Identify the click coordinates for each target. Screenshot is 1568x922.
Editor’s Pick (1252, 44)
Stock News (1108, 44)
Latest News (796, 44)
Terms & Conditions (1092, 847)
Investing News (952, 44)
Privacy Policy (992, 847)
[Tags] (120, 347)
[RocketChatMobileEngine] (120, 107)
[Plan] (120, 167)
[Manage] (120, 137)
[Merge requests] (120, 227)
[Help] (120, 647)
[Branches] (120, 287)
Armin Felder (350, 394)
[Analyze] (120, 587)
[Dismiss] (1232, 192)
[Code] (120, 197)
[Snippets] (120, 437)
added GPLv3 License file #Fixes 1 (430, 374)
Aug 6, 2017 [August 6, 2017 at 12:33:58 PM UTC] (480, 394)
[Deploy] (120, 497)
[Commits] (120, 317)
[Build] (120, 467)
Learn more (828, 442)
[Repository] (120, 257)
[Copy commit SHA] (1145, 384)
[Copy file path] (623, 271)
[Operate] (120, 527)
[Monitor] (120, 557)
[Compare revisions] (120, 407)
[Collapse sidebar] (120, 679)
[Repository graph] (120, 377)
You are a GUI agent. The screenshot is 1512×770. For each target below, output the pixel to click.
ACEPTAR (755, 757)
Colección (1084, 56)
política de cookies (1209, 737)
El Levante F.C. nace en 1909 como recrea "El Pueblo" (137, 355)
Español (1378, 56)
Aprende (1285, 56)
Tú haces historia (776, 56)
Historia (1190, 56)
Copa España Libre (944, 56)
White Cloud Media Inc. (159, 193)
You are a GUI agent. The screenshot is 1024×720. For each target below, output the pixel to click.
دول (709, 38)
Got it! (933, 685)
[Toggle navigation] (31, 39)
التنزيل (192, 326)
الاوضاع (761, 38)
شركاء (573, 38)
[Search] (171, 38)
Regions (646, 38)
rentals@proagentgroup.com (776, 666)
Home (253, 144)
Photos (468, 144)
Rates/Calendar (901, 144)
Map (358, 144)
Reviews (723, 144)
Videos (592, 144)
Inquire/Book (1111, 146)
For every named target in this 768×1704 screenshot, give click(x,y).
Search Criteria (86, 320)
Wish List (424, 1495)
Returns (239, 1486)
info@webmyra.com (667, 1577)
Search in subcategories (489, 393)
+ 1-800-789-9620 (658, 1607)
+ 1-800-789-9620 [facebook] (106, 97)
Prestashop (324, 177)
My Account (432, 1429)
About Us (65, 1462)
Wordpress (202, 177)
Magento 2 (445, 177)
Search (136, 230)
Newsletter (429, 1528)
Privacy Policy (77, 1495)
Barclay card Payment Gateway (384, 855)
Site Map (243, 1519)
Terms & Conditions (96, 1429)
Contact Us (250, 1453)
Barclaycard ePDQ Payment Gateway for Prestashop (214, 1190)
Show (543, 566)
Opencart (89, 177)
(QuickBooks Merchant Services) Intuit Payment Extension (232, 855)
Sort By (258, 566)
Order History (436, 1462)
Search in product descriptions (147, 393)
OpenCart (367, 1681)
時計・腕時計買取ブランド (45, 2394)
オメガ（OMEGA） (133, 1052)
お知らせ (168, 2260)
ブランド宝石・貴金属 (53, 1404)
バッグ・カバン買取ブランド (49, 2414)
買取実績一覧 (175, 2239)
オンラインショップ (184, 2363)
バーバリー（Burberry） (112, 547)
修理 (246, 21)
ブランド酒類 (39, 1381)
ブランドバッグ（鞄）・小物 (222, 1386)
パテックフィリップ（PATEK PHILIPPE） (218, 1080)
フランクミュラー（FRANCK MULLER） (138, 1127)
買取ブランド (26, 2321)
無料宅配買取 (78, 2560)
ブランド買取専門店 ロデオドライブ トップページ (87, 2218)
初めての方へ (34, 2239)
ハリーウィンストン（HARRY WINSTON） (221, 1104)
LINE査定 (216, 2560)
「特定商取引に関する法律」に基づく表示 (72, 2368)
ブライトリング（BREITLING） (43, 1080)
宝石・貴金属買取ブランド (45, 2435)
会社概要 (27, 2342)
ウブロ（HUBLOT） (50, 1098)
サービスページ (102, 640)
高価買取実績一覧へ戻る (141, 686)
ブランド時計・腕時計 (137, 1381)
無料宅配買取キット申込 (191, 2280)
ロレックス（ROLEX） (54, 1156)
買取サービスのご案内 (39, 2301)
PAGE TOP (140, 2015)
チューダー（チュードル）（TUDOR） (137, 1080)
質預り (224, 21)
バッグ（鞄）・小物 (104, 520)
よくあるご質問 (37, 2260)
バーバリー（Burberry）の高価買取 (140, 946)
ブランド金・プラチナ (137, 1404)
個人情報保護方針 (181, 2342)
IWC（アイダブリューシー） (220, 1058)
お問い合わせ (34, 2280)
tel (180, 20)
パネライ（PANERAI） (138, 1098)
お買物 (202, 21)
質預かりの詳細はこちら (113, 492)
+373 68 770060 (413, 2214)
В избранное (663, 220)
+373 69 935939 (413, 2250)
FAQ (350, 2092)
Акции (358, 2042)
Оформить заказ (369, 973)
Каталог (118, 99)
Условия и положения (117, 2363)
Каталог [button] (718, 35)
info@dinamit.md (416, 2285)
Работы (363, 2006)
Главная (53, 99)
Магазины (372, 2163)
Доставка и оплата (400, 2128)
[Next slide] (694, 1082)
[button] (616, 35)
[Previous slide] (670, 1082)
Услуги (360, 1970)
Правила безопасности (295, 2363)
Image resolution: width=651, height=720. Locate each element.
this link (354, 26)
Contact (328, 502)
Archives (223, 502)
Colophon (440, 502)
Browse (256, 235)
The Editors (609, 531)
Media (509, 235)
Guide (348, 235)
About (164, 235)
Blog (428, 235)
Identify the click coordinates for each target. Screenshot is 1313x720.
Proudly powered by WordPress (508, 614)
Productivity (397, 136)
□ □ □ □ □ □ □
Render the part of the material that opens with the line containing "ロレックス（ROLEX） (54, 1156)" and runs through the end of the material as a JSON list of strings, one string per line, leaving out blank lines.

#### [Output for this task]
[
  "ロレックス（ROLEX） (54, 1156)",
  "買取サービスのご案内 (39, 2301)",
  "PAGE TOP (140, 2015)",
  "チューダー（チュードル）（TUDOR） (137, 1080)",
  "質預り (224, 21)",
  "バッグ（鞄）・小物 (104, 520)",
  "よくあるご質問 (37, 2260)",
  "バーバリー（Burberry）の高価買取 (140, 946)",
  "ブランド金・プラチナ (137, 1404)",
  "個人情報保護方針 (181, 2342)",
  "IWC（アイダブリューシー） (220, 1058)",
  "お問い合わせ (34, 2280)",
  "tel (180, 20)",
  "パネライ（PANERAI） (138, 1098)",
  "お買物 (202, 21)",
  "質預かりの詳細はこちら (113, 492)",
  "+373 68 770060 (413, 2214)",
  "В избранное (663, 220)",
  "+373 69 935939 (413, 2250)",
  "FAQ (350, 2092)",
  "Акции (358, 2042)",
  "Оформить заказ (369, 973)",
  "Каталог (118, 99)",
  "Условия и положения (117, 2363)",
  "Каталог [button] (718, 35)",
  "info@dinamit.md (416, 2285)",
  "Работы (363, 2006)",
  "Главная (53, 99)",
  "Магазины (372, 2163)",
  "Доставка и оплата (400, 2128)",
  "[Next slide] (694, 1082)",
  "[button] (616, 35)",
  "[Previous slide] (670, 1082)",
  "Услуги (360, 1970)",
  "Правила безопасности (295, 2363)",
  "Image resolution: width=651, height=720. Locate each element.",
  "this link (354, 26)",
  "Contact (328, 502)",
  "Archives (223, 502)",
  "Colophon (440, 502)",
  "Browse (256, 235)",
  "The Editors (609, 531)",
  "Media (509, 235)",
  "Guide (348, 235)",
  "About (164, 235)",
  "Blog (428, 235)",
  "Identify the click coordinates for each target. Screenshot is 1313x720.",
  "Proudly powered by WordPress (508, 614)",
  "Productivity (397, 136)"
]